Le répertoire amoureux est riche et entre tout entier dans l’enceinte du recueil comme un cheval de Troie : à l’hypocoristique des amants et bluettes d’un cœur d’enfant : « braconne mon lilas / donne à mon arc-en-ciel la couleur de tes rêves » (p. 19) ; « d’une seule bougie illuminer l’immensité de l’amour » (p. 21) ; « je pense à toi / mon lieu de vie » (p. 100) se mêle le verbe plus cru des alcôves du désir qui est comme Création du monde sortant du Chaos : « tes mains sont le levain de mon désir » (p. 49 ) ; « ton épée cambre ma colonne ruisselante et déchirée » (p. 66) ; « la droiture de ton arbre (…) / burine la béance à sa source » (p. 16) ; « mon effervescence chaude s’écartèle / ma flamme suffoque » (p. 31) ; « mon ciel se penche / tu laboures ma terre / (…) dans mon devenir frôlé / ton plein se vide » (p. 35) ; « que le lit tâche d’écumer ta main sur le tronc qui m’arrache / sous mes yeux notre noyade avale ton regard tout entier » (p. 58). Dans le lèvre à lèvre et la vitalité du verbe, la chair qui dit – trobar – trouve et invente aussi, bousculant les catégories grammaticales de l’amour « honnête » dans un nouveau fin ‘Amor où l’étreinte charnelle n’est ni retardée ni mise à distance et « réchauffe l’indicible » : « ton regard me falaise » (p. 79) ; « ma chair s’oasit à ton franchissement » (p. 30) ; « mes vaisseaux s’extrasystolent sous tes mains » (p. 20) ; « mes lèvres respirent le longuement de ta peau » (p. 38) ; « le touche-touche au plein du cœur » (p. 15) ; «tu me rages de vivre » (p. 49) ; «le printemps grimpe ma colonne d’air et ses trous noirs » (p. 115) ; « le décousu de mes mots pique au cœur le pas perdu de la joie » (p. 111) ; « Je suis le lieu où tu déposes ton désir liquidé » (p. 38). La part sauvage, asociale du désir, que les civilités de l’art d’aimer n’ont su apprivoiser, se livre dans les assauts d’un épique amoureux et les folâtries qui touchent toutefois de sincérité enfantine : « de mon ventre tu arraches un bouquet de violettes » (p. 12) ; « rends-les plus beaux qu’un incendie de roses » (p. 33).
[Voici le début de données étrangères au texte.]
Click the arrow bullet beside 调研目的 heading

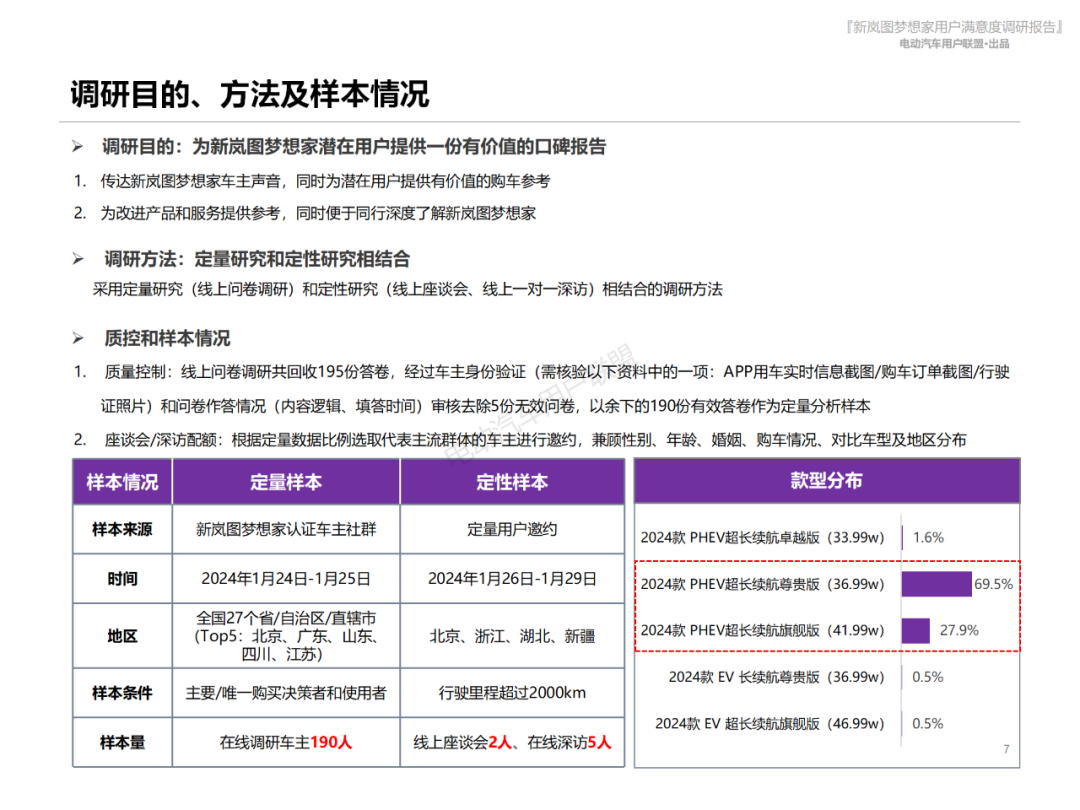coord(78,147)
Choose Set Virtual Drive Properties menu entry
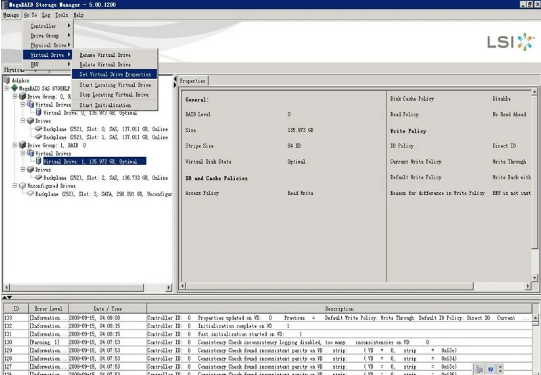This screenshot has width=541, height=375. tap(115, 74)
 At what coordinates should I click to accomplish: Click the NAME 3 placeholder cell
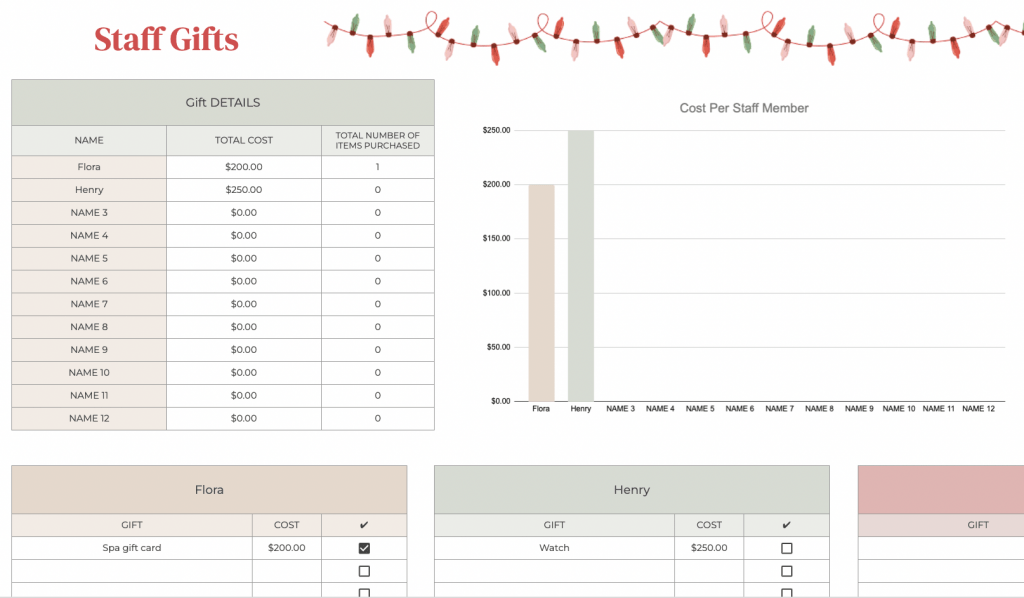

La langue poétique de Nathalie Swan est animée d’une ardente pulsion de vie et sujette à toutes les métamorphoses d’une vigueur printanière : « du fond de mon interstice à mains nues / je ponce tes ronces » (p. 13). On ne peut s’empêcher d’y lire l’abrasif « Ronce ard ».
Une vie à bras le corps
Dans un vertigineux blason où le corps célébré devient monde dans le monde, les poèmes de Nathalie Swan épuisent toutes les prépositions du couple, écartelées entre le « sans toi » et « l’auprès de toi, face à toi, sous toi, à toi, en toi » : le « moi » et le « toi » dans toutes les variations de l’intime s’accostent jusqu’à « s’oublier pour se perdre l’un dans l’autre » (p. 103). Qui est qui ? Qui donne à l’autre ? Qui reçoit quand s’ouvrent deux chairs ? « pour mendier tes explosions je t’affame » (p. 30) ; « tes yeux s’ouvrent dans le fermé des miens » (p. 13) ; « tes bras me rassemblent où vacille la vie » (p. 14) ; « ta peau fait comprendre de près / vivre » (p. 114) ; « ton visage et ta voix sont dans mon tu » (p. 34) : car le « tu » de l’amant vit dans le silence de la chair, auquel la poétesse donne voix. Dans les angles morts des corps accouplés où la vie prend en embuscade, l’oubli qui ramène et l’absorption qui redonne sont généreux entre l’amant-ruche et l’amante-fleur : « ton absence affairée de pollen / bourdonne aux oreilles du silence » (p. 15) ; « la rosée monte l’échelle du souffle » (p. 93) ; « tes mains empruntent à ma peau / la marque de tes paumes / (…) / tu recueilles mon aube pour donner forme à tes dislocations » (p. 41). Le régime des corps est l’effraction qui ne craint pas de perdre son intact. Vie est violence consentie : « égratigner tes brèches / attaquer tes parois / donner l’espace à la lumière » (p. 71) pour lutter contre l’émiettement, l’éparpillement et l’hostilité de la solitude : « Intensément tu contiens / ton amour dans ma chair / il prend corps. » (p. 70) ; « tes doigts touchent l’éparpillement des grains de ma peau / pour agonir en déchirures toute la démence bleue du ciel / se coulissent en dévoration. » (p. 31).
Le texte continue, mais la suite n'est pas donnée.